We’ve already written about the threat to Net Neutrality that’s gathering speed in Canada, and how sad we are to see this particular U.S. export travel north of the border.
And it looks like we’re not the only ones who are perturbed by these events.
Digital rights advocacy group OpenMedia this week staged a “day of action” to protest a group of 25 corporations asking the federal government to create an official internet censorship committee—WITHOUT court oversight.
The group, which includes telecommunications giants Bell and Rogers, as well as CBC, claims that it is trying to crack down on online piracy. To achieve this, they’re asking Canada’s Radio-television and Telecommunications Commission (the CRTC) to implement a website-blocking system to indentify and block those sites and services “that are blatantly, overwhelmingly, or structurally engaged in piracy”, according to their proposal.
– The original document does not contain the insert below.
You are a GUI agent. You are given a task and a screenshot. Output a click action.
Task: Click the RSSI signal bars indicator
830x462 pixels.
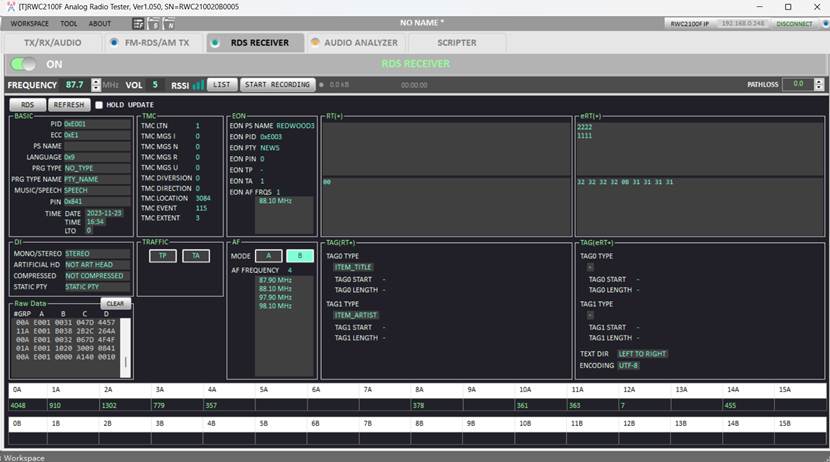pyautogui.click(x=198, y=85)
This system would mean that internet service providers (ISPs) would be legally obliged to block such websites once they were identified.
What privacy advocates are worried about, however, is how this framework could be used to censor free speech and control what Canadian web users can and can’t see. The proposal is said to hugely over-reach what’s necessary.
According to OpenMedia:
This dangerous and over-reaching proposal will lead to legitimate content and speech being censored, violating our right to free expression and the principles of Net Neutrality, which the federal government has consistently pledged support for.
OpenMedia has gathered together over 30 digital rights and civil liberties groups, including Canadian Journalists for Free Expression, Creative Commons and the Electronic Frontier Foundation, to fight back against these proposals.
On their day of action, which occurred this past Wednesday, they urged Canadian web users to write to the CRTC to strongly voice their opposition to this proposal, on the grounds that it poses a grave threat to the future of Net Neutality in this country.
Though the official day of action has passed, you can still (and should) add your voice to OpenMedia’s campaign here; we certainly will be.
As we’ve seen in the U.S., this is likely to be a long fight, and with the might of such huge corporations battling Net Neutrality, it likely won’t be an easy fight either.